◆ Your goal ◆
In the records that follow, find the line with "The height and width of the screenshot is (896, 1324)."; from there, retype every line exactly through the line with "The image size is (503, 388).", which also belongs to the answer.

(Dataset entries)

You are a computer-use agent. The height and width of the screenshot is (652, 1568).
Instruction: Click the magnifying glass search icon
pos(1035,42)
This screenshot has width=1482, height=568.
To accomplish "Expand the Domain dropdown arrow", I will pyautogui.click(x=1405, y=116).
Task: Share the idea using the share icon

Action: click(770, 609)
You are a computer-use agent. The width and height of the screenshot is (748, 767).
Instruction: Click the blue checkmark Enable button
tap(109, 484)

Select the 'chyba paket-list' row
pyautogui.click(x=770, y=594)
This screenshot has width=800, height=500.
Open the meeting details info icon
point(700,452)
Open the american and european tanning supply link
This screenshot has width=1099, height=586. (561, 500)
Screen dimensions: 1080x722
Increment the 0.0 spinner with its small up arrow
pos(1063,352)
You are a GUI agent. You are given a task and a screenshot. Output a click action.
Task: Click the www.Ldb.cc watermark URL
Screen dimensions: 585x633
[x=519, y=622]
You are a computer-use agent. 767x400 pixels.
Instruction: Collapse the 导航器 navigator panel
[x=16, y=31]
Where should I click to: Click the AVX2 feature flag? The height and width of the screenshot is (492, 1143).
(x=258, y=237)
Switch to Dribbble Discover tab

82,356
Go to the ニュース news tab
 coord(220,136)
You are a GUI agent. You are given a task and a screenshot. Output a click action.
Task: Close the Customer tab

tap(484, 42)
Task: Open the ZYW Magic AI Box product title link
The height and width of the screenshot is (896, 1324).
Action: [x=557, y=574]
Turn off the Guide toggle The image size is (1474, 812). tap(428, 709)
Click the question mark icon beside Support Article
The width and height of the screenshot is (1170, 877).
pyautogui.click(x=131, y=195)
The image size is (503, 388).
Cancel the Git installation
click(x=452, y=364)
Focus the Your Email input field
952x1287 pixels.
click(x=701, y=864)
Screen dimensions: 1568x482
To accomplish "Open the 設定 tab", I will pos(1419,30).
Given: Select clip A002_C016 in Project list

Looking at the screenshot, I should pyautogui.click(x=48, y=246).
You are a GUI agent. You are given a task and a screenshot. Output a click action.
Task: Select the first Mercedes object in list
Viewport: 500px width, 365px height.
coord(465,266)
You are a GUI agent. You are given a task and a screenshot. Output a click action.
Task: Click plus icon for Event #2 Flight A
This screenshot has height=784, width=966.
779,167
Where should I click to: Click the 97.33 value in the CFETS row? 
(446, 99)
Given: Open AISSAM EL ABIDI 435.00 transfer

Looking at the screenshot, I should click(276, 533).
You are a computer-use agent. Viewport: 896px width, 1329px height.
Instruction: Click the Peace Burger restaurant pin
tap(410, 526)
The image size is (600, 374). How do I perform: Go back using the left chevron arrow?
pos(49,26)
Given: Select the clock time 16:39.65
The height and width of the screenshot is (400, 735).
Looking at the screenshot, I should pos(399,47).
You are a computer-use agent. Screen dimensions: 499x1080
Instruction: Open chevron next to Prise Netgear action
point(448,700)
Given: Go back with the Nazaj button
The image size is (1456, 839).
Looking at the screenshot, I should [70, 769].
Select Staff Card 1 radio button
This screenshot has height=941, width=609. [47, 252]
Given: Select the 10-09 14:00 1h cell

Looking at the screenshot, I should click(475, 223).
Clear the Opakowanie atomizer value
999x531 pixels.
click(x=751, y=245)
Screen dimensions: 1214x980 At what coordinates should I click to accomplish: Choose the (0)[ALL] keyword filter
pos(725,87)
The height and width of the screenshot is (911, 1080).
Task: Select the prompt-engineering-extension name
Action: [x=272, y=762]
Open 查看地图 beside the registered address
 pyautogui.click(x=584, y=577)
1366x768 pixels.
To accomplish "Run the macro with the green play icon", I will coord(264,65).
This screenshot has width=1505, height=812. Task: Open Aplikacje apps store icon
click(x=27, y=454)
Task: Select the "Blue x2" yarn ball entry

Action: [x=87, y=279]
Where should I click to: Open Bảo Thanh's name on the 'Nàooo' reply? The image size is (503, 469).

◆ Output of the exercise ◆
The height and width of the screenshot is (896, 1324).
Action: [x=557, y=574]
Turn off the Guide toggle The image size is (1474, 812). tap(428, 709)
Click the question mark icon beside Support Article
The width and height of the screenshot is (1170, 877).
pyautogui.click(x=131, y=195)
The image size is (503, 388).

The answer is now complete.